Foto: Dok.Pribadi |
Ide
awal lahirnya Hari Pemuda Internasional berawal dari Konferensi Perserikatan
Bangsa Bangsa (PBB) di Lisabon tanggal 8-12 Agustus 1998 dihadiri para menteri
yang menangani bidang kepemudaan di negaranya. Pada hari terakhir konferensi,
para menteri menilai perlunya satu hari khusus setiap tahun untuk para pemuda
di seluruh dunia kemudian direkomendasikanlah hari terakhir konferensi yaitu
tanggal 12 Agustus sebagai Hari Pemuda Internasional. Singkat cerita, sidang
umum Perserikatan Bangsa Bangsa (PBB) yang diselenggarakan Bulan Desember 1999
menetapkan tanggal 12 Agustus sebagai Hari Pemuda Internasional untuk diperingati
setiap tahunnya.
Isu-isu pemuda yang menjadi perhatian dunia
digulirkan menjadi tema peringatan Hari Pemuda Internasional setiap tahunnya.

◆ ◆ ◆ ◆ ◆ ◆ ◆

### Ketentuan Tugas
**1.** Tuliskan kembali bagian teks tentang Hari Pemuda Internasional dari "Foto: Dok.Pribadi |" sampai "Internasional setiap tahunnya." tanpa mengubah satu kata pun.
**2.** Susun ulang baris-baris data di bawah, dari baris yang memuat "Task: Open the match photo in full view" sampai baris yang memuat "coord(227,49)" (kedua baris itu termasuk), menjadi daftar bernomor tanpa baris kosong. Jangan sertakan gambar dalam jawaban.

### Data yang Diberikan
◆ ◆ ◆ ◆ ◆ ◆ ◆

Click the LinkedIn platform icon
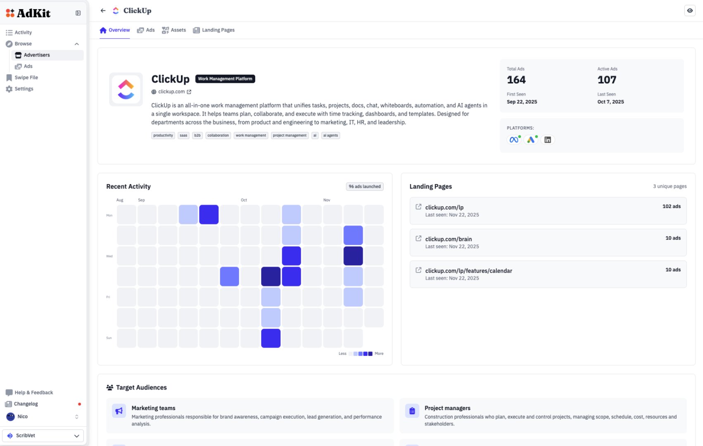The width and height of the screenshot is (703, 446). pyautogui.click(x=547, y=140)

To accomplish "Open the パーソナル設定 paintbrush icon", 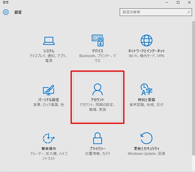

◆ ◆ ◆ ◆ ◆ ◆ ◆

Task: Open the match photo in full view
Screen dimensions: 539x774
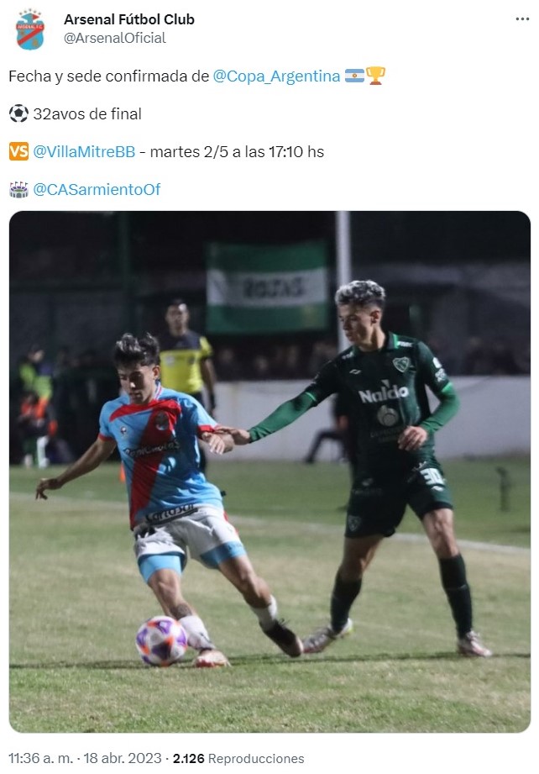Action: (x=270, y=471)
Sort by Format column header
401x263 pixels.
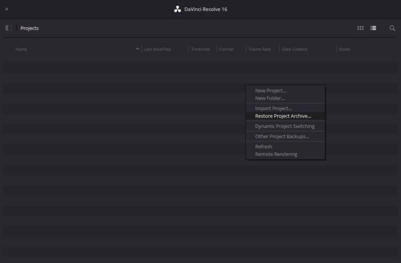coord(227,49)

◆ ◆ ◆ ◆ ◆ ◆ ◆

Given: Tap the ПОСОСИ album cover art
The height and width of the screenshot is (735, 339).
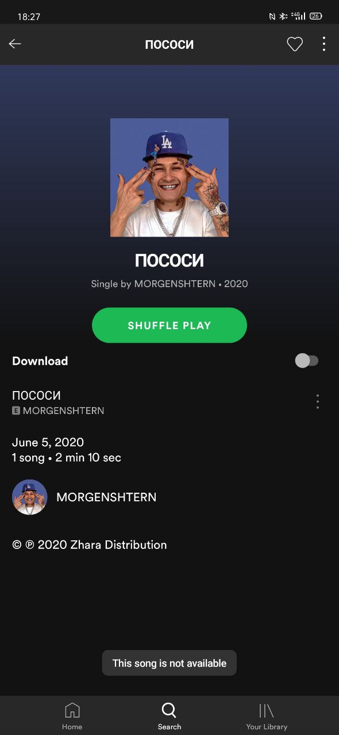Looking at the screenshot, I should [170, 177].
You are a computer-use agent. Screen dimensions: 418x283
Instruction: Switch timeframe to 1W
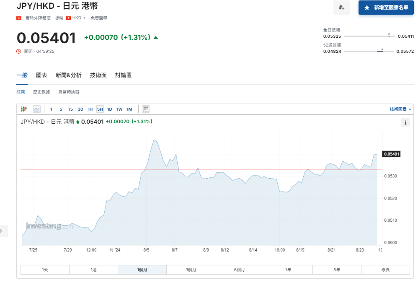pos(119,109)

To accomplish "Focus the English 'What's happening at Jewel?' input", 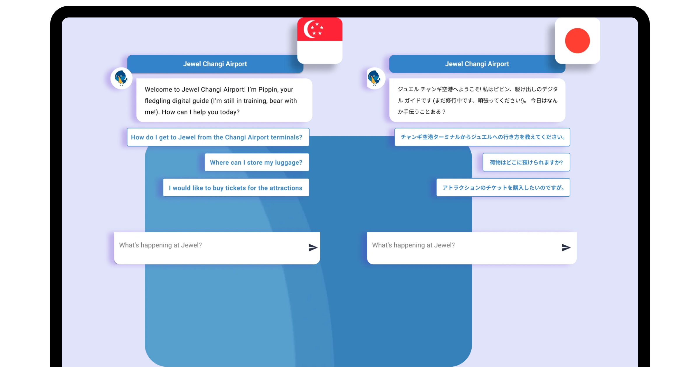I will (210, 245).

◆ ◆ ◆ ◆ ◆ ◆ ◆

### Hasil
**1.**
Foto: Dok.Pribadi |
Ide
awal lahirnya Hari Pemuda Internasional berawal dari Konferensi Perserikatan
Bangsa Bangsa (PBB) di Lisabon tanggal 8-12 Agustus 1998 dihadiri para menteri
yang menangani bidang kepemudaan di negaranya. Pada hari terakhir konferensi,
para menteri menilai perlunya satu hari khusus setiap tahun untuk para pemuda
di seluruh dunia kemudian direkomendasikanlah hari terakhir konferensi yaitu
tanggal 12 Agustus sebagai Hari Pemuda Internasional. Singkat cerita, sidang
umum Perserikatan Bangsa Bangsa (PBB) yang diselenggarakan Bulan Desember 1999
menetapkan tanggal 12 Agustus sebagai Hari Pemuda Internasional untuk diperingati
setiap tahunnya.
Isu-isu pemuda yang menjadi perhatian dunia
digulirkan menjadi tema peringatan Hari Pemuda Internasional setiap tahunnya.

**2.**
1. Task: Open the match photo in full view
2. Screen dimensions: 539x774
3. Action: (x=270, y=471)
4. Sort by Format column header
5. 401x263 pixels.
6. coord(227,49)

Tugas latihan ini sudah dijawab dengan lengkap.